→ Dataset content

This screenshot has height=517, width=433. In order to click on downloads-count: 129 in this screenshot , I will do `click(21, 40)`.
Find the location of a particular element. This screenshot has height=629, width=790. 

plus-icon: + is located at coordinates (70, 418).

* * *

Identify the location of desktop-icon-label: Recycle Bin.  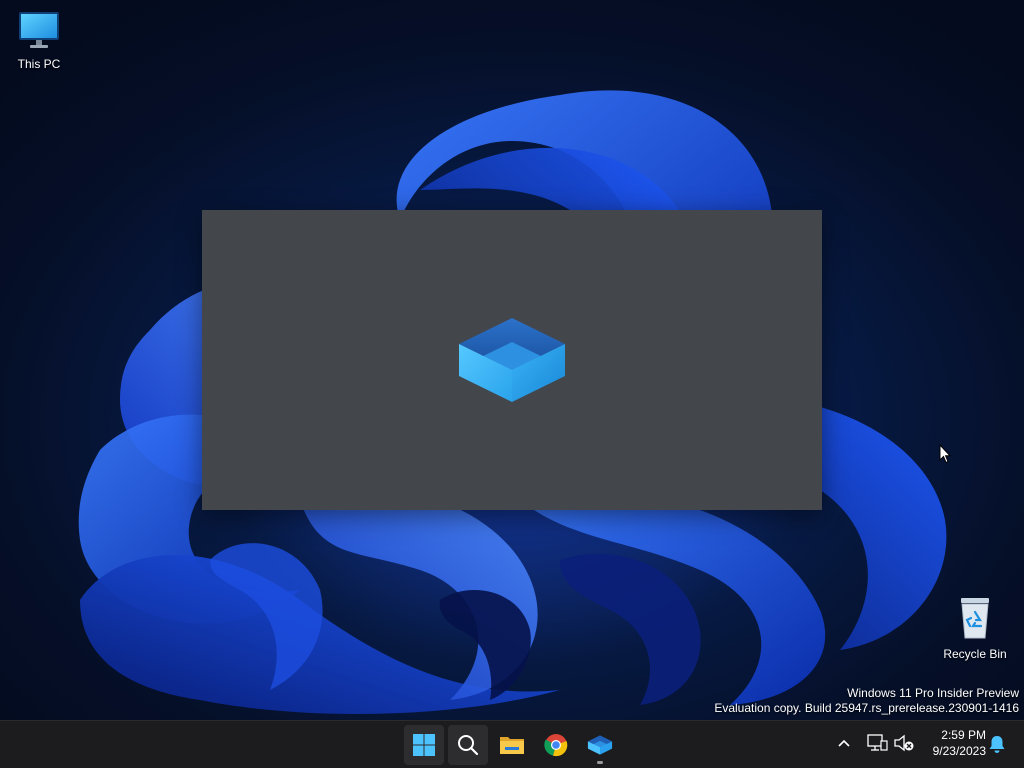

--

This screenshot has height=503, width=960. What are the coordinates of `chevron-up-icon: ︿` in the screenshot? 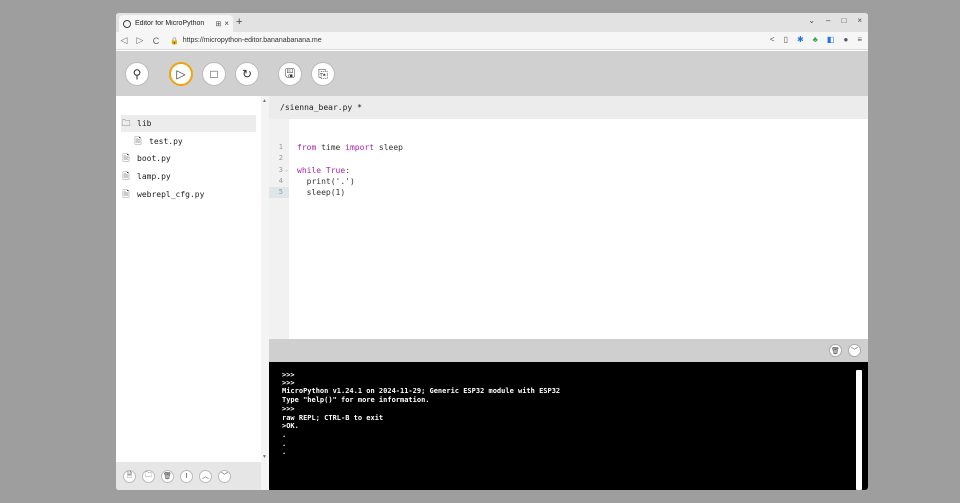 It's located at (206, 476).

→ Work task
Express the part that opens with the line containing "This screenshot has height=517, width=433." and closes with the line containing "plus-icon: + is" as a Markdown table, including both of those lines and skipping blank lines. Use a Num column for the row number and a Text column for the line.

→ Response area
| Num | Text |
|---|---|
| 1 | This screenshot has height=517, width=433. In order to click on downloads-count: 129 in this screenshot , I will do `click(21, 40)`. |
| 2 | Find the location of a particular element. This screenshot has height=629, width=790.  |
| 3 | plus-icon: + is located at coordinates (70, 418). |